### [ACTIVITY]
Whenever a line carries the word "button", pull it out of the entries.

[Collected data]
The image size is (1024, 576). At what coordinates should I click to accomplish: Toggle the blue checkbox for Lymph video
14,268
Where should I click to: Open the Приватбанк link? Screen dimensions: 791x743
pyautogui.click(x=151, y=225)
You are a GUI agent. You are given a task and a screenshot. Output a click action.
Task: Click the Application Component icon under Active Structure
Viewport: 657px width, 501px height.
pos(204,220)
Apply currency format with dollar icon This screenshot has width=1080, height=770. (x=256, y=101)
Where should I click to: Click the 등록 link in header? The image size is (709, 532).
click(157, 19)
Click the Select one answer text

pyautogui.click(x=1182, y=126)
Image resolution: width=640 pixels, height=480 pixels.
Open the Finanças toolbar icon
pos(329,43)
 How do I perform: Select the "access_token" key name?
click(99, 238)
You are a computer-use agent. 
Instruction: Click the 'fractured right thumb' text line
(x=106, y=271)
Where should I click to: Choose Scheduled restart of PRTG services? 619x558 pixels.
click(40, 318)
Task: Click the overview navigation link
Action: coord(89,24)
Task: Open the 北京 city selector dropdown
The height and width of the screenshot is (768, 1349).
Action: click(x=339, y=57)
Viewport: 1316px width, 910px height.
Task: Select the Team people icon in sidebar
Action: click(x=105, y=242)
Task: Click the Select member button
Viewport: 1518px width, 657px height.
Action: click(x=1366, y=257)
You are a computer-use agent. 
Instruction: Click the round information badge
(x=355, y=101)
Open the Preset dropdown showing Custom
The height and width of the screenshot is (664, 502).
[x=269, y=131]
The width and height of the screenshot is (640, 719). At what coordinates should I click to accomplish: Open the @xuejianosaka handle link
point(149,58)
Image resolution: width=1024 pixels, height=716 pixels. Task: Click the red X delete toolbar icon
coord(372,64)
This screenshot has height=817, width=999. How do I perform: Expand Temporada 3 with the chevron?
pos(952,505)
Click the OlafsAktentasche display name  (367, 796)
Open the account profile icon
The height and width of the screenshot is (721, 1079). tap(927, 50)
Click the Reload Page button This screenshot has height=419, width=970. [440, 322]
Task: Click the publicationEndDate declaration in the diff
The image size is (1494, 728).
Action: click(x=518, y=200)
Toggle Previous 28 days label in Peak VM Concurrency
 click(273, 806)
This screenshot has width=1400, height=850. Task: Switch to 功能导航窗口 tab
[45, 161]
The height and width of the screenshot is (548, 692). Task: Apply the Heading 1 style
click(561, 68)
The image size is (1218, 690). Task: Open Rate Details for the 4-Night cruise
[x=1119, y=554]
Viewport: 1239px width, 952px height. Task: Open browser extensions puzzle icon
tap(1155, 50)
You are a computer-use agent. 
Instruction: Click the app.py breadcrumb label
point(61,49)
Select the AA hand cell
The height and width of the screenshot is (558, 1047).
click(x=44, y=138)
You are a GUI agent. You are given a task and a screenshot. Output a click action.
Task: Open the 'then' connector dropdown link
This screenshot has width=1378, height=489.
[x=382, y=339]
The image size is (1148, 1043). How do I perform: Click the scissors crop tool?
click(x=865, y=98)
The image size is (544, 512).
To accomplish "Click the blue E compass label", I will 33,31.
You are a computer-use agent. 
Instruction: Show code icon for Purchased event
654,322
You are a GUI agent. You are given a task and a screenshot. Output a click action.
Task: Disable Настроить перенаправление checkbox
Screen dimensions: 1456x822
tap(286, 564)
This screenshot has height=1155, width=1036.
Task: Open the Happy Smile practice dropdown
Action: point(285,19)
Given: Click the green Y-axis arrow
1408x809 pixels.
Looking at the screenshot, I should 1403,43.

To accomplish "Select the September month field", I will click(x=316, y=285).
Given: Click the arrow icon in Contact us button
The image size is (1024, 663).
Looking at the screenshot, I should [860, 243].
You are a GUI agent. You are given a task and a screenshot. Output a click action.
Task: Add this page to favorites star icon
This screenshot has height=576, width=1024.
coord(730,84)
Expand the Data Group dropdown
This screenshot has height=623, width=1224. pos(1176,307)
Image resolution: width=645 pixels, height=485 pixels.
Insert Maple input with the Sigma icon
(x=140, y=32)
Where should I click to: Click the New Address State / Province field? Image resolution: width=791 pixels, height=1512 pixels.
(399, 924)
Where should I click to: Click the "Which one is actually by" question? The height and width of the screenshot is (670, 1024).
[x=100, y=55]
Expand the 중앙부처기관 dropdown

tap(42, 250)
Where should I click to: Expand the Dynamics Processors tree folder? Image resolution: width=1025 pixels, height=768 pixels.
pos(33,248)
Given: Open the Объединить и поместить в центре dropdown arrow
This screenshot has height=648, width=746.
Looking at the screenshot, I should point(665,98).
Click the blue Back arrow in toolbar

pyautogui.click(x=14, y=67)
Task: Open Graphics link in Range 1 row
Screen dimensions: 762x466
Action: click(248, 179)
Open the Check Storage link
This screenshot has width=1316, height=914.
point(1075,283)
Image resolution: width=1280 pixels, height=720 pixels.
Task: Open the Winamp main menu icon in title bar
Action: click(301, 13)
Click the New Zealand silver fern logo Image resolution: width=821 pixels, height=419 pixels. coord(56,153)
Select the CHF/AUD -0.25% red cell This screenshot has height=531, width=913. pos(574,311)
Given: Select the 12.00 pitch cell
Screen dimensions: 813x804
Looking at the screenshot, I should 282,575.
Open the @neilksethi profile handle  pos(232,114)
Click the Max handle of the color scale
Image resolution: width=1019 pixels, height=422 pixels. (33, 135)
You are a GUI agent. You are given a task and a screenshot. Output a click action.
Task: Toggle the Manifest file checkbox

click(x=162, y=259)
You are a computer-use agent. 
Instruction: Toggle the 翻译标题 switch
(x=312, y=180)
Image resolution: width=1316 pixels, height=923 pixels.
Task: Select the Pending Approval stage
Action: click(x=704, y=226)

### [ANSWER BOX]
Task: Click the Select member button
Click the Reload Page button This screenshot has height=419, width=970. [440, 322]
Given: Click the arrow icon in Contact us button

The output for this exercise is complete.